Pick up the discussion below about the history of NBI and the Objectivist movement, carrying it on from its final sentence.

*** PAGE TEXT ***

1. If the movement's past is such a colossal waste of time, why did you spend such a looooooooong post talking about it?

2. If no one can judge the past Objectivist movement unless they were there, how do you expect those of us who weren't there to take your descriptions of it at face value?

3. If you're so bent out of shape about the time-wasting obsessions of "some" Objectivists, why not go after the two hacks who made a career out of it? Recall that it was Barbara and Nathaniel Branden who decided, for their own reasons (could profit and power conceivably be involved?), to dredge up the futile doings of the 1960s, writing breathless "memoirs" and Showtime films on the subject. In terms of time and effort wasted on that subject, no one holds a candle to those two.

4. Wouldn't your criticisms of "moralizers" have a little more credibility if you laid off the ad hominem fallacies just a bit?


Irfan Khawaja - 8/4/2006

Well, I appreciate your response, Chris, but I don't see its relevance to my questions. I'm not criticizing Silber for anything he's saying about the Middle East, war, etc. I'm criticizing what he's saying about the relationship between the history of NBI and Objectivism. The four questions I asked point to what strike me as glaringly obvious contradictions in Silber's post.

First he wants to say that all that ancient NBI history is irrelevant--so irrelevant that he wants to grab the people discussing it, shake them and tell them to grow up(p. 13). On the other hand, he treats us to a 15 page single-spaced discussion of the very history he regards as irrelevant, while referring us backwards to yet more discussion on the same supposedly irrelevant subjects, and forward to anticipated discussions yet unwritten of the same supposedly irrelevant subjects, as well as other peoples' posts on the same irrelevant subjects. If the history was really irrelevant to him, what sense would it make to expend this much intellectual energy on it?

The major epistemic issue regarding the history is: how do we know what happened? On the one hand, Silber wants to tell us that there is no way for people who weren't there to know what happened. On the other hand, he seems to be inviting those of us who weren't there to believe his recounting of what happened. And he says this as he recounts the avowedly DELUSIONAL state he was in at the time the relevant events were taking place! Well even if there was a reason to care about the history in the first place, how is anyone supposed to take this decades-after-the-fact recounting of a (supposedly irrelevant) history told by an (avowedly then-delusional) historian seriously?

*** DATASET SECTION ***

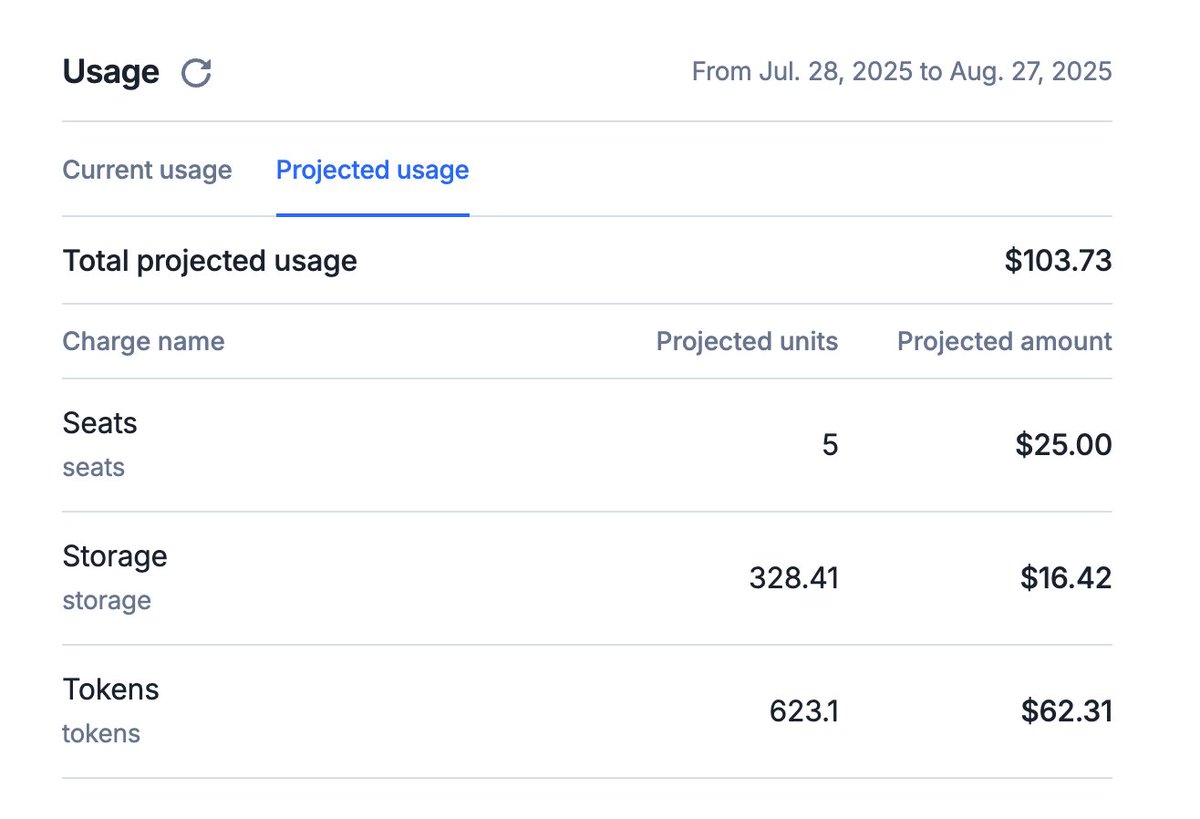The image size is (1200, 819).
Task: Click the Projected units column header
Action: [746, 341]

***

RESULT OF THE TASK →
And then there is the treatment of the Brandens here, who seem to get off scott-free, as though innocent of any conceivable malfeasances. But whatever may have happened back in the 60s, wasn't it the Brandens who decided to put these idiotic issues front and center in the first place--in the 80s, then the 90s, and now into the 21st century? It is pathetic that in the middle of war and other serious matters, people are discussing Rand's affairs with the Brandens. But whose idea was it to make those affairs a matter of public discussion in the first place? Who wrote the first (and the second, and the third!) "steamy" memoir on the subject? Who devoted a whole Showtime drama to it? Who, in short, has made the question of "who screwed Rand when and who knew about it" the guiding topic of their careers?

Even Peikoff's "Fact and Value" and Schwartz's "Sanctioning the Sanctioners" managed to discuss real issues, however deficiently. But Barbara and Nathaniel Branden have made careers out of discussing NON-issues deficiently. Isn't it time that we stopped propping these people up by giving them the attention they would never otherwise have earned? The Brandens to this day seem to think that Objectivism is fundamentally about THEM. I don't see how that attitude differs very much from, say, Leonard Peikoff's. And I don't see how SIlber's post rectifies matters.

Last point: I don't think I've ever read an anti-moralist harangue that sounded quite as moralistic as this one. On the one hand, S. doesn't want to offer any moral judgments about Rand and Branden ca 1968 (p. 11); on the other hand, Rand turns out to be an "unadmitted concealer", and he himself is "angry," and "absolutely furious" at her and about her (11-12). It's kind of hard to be furious at someone without judging them. And I'd say that calling someone a liar is a type of moral judgment. Sorry, but you can't have it both ways: either you're judging or you're not.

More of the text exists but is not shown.